Les deux entreprises sont complémentaires au niveau géographique et dans leurs produits. Aproplan solutionne l’un des problèmes du secteur avec la digitalisation des plans et GeniBelt assure la gestion du planning des équipes. L’évidence se transforme en fusion concrète et donne naissance à LetsBuild en janvier 2019. Depuis le mois d’avril, les deux sociétés opèrent comme une entité unique avec deux sièges opérationnels à Bruxelles et Copenhague. La holding chapeautant le tout est basée à Bruxelles avec des équipes dans 8 pays: Belgique, Danemark, Pays-Bas, Royaume-Uni, Allemagne, France, Émirats arabes unis et Canada, auxquels devraient s’ajouter Singapour et la Pologne avant la fin d’année.

De start-up à scale-up

©Kristof Vadino

Aproplan est passé du statut de joueur national qui s’aventure à l’international à celui d’acteur européen qui vise le top mondial. "Pour autant, nous sommes toujours une start-up, pour la bonne et simple raison que nous perdons toujours de l’argent, expliquent Thomas Goubau et Klaus Nyengaard. Nous perdons de l’argent de façon très contrôlée, nous avons des budgets extrêmement stricts, mais nous investissons dans le futur." Concrètement, cela veut dire que la structure investit massivement dans le développement de son produit et de ses équipes commerciales. "Nous perdons de l’argent tous les jours, mais c’est la seule manière de grandir plus vite. Les gens doivent comprendre que c’est normal." Pour comprendre le raisonnement des deux dirigeants, il faut détailler leur modèle économique. Il dépend de leur façon de vendre leur logiciel qui est complètement différente de ce qui se faisait dans le passé. Auparavant, les clients payaient leur licence pour 3 ou 4 ans à l’avance, ici ce n’est plus le cas puisque les clients souscrivent par mois ou par an, ce qui implique pour la société de financer elle-même une partie du futur chiffre d’affaires.
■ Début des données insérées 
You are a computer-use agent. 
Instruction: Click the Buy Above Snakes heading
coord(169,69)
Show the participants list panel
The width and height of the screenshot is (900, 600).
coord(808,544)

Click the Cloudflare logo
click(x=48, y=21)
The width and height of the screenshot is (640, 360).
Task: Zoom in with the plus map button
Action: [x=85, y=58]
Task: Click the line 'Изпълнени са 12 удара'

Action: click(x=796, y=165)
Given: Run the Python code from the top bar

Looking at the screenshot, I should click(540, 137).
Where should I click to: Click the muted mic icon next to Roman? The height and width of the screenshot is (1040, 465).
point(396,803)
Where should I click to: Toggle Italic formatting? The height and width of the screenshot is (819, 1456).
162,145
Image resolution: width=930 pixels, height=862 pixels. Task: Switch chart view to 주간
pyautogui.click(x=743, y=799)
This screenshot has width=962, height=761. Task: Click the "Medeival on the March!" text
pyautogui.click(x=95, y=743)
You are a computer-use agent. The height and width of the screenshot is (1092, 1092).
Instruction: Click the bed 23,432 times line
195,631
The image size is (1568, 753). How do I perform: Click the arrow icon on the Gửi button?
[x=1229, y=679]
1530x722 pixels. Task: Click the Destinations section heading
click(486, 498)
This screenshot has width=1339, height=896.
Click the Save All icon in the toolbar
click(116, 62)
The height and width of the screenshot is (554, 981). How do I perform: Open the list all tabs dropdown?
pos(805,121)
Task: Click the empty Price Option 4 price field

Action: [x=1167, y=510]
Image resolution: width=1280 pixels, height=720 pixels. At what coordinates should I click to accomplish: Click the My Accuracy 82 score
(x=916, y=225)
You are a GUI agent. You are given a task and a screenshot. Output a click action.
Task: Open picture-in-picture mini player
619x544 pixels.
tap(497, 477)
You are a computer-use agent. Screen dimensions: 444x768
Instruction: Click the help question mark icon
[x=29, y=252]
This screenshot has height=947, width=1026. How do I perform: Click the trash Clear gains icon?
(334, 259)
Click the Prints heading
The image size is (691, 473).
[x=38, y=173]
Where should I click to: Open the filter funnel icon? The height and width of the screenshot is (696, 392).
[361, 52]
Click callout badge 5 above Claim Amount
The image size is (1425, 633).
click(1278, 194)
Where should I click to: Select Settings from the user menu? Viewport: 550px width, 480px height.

Klaus Nyengaard se veut patient: "Je nous considère encore comme une start-up, en tout cas dans notre manière d’appréhender le business et le futur. Bien sûr, nous grandissons jour après jour mais le palier vers ce qu’on appelle une scale-up n’est pas encore arrivé pour nous." À une échelle belge pourtant, la progression et les chiffres de LetsBuild sont clairement ceux d’une scale-up, mais le serial entrepreneur danois ne l’entend pas de cette oreille: "Je ne regarde pas les standards belges, cela ne m’intéresse pas car la Belgique n’est pas notre objectif. Lorsque nous engagerons 30 personnes par mois, vous pourrez dire que nous sommes une scale-up." Une prochaine étape que la start-up espère atteindre dans les 20 prochains mois. Le potentiel du marché dans lequel elle est active se chiffre en milliards. Un marché qui regarde toujours la technologie avec envie mais qui ne sait pas comment s’y prendre. La start-up pense avoir trouvé la porte d’entrée idéale vers les chantiers du monde entier. LetsBuild va devoir apprendre à évoluer dans son nouveau costume et changer ses habitudes. Quand on passe de 30 à 125 employés en une nuit, c’est plus qu’un chiffre qui change.